**Fragmento propuesto**

ENSXXI Nº 19
MAYO - JUNIO 2008
JUAN CRUZ
Periodista
Manuel Rivas va por el mundo con un cuaderno de rayas; las tapas son de colores, rojo, blanco, negro; lleva una pluma y anota lo que escucha y que le llama la atención. La última vez que le vi fue en el homenaje que los actores y guionistas le dedicaron a Rafael Azcona en el Círculo de Bellas Artes de Madrid. Alguien comentó, antes de empezar el acto, una de las genialidades del gran Azcona y Rivas sacó su pluma, abrió la libreta, en la que sus pensamientos conviven con papeles que se va encontrando por ahí, y tomó nota, parsimoniosamente. En ese instante de silencio, Rivas se concentra, subraya, dibuja; luego cierra el cuaderno, mira a los lados y parece como si ese instante de la escritura que acaba de terminar hubiera sido un largo viaje al centro de una sola palabra.

**Enunciado**
Responde según el texto sobre Manuel Rivas:
(a) ¿De qué colores son las tapas de su cuaderno?
(b) ¿Dónde se celebró el homenaje a Rafael Azcona?
(c) ¿Qué tres acciones realiza Rivas en ese instante de silencio?

**Datos del conjunto**
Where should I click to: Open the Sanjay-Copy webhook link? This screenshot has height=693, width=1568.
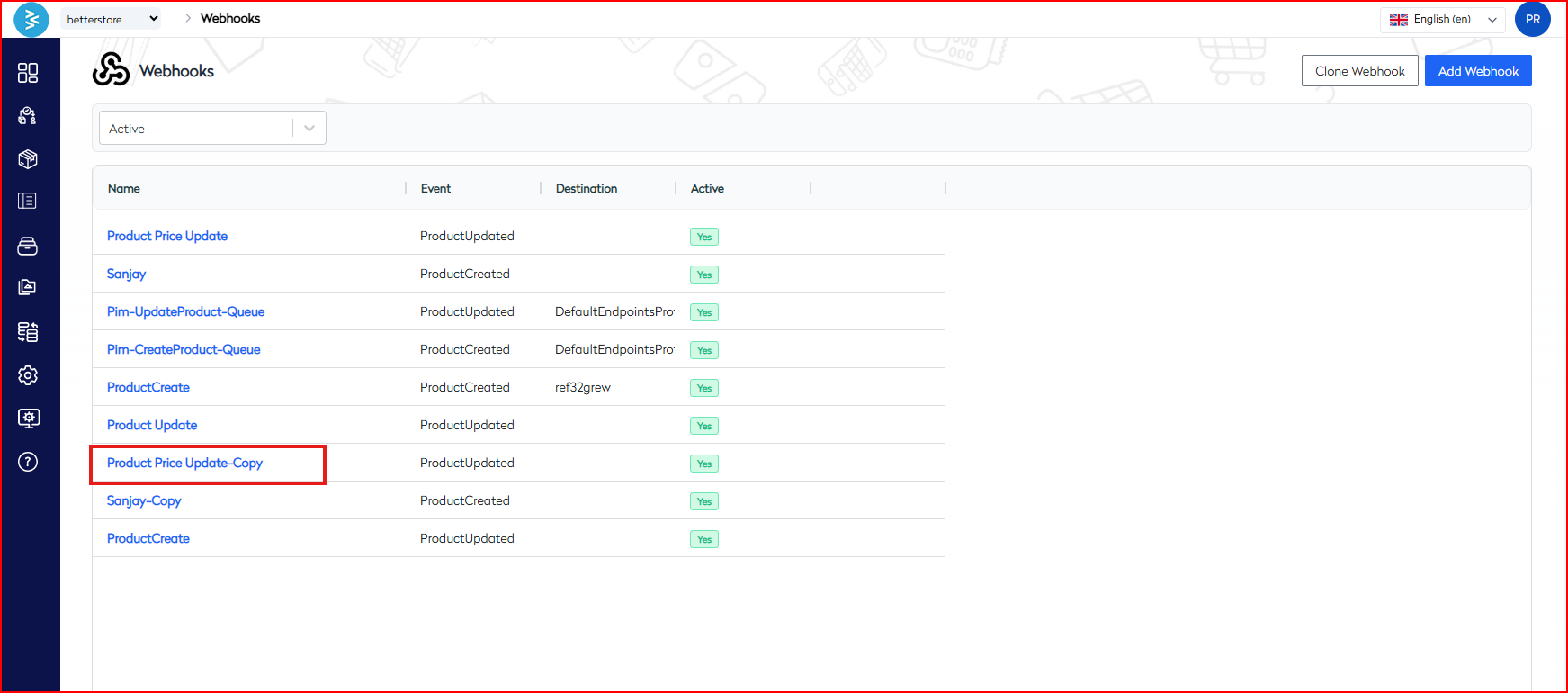144,500
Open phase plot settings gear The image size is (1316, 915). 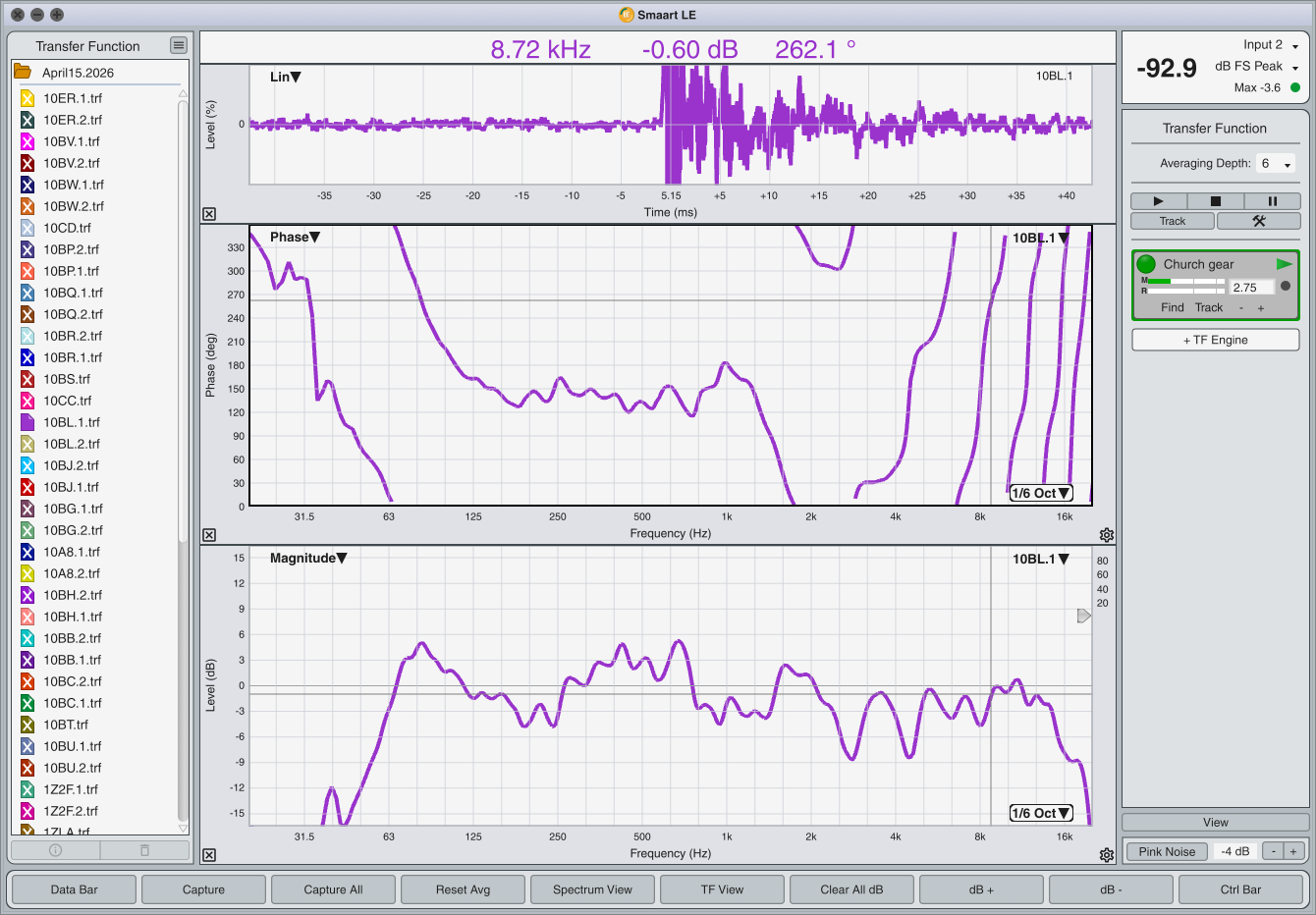coord(1107,535)
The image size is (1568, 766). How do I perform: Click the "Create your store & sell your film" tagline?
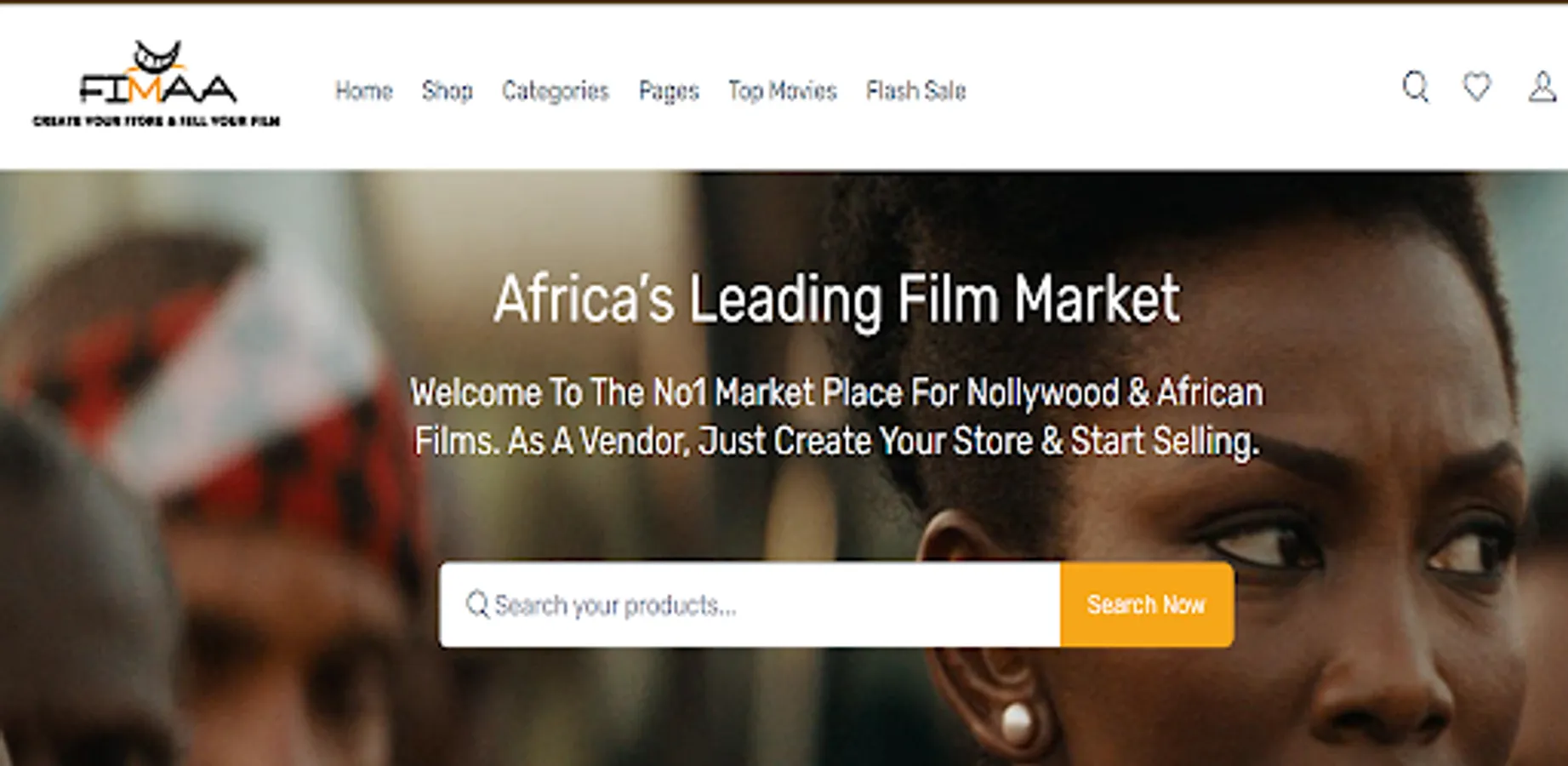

**Solución**
(a) Rojo, blanco y negro.
(b) En el Círculo de Bellas Artes de Madrid.
(c) Se concentra, subraya y dibuja.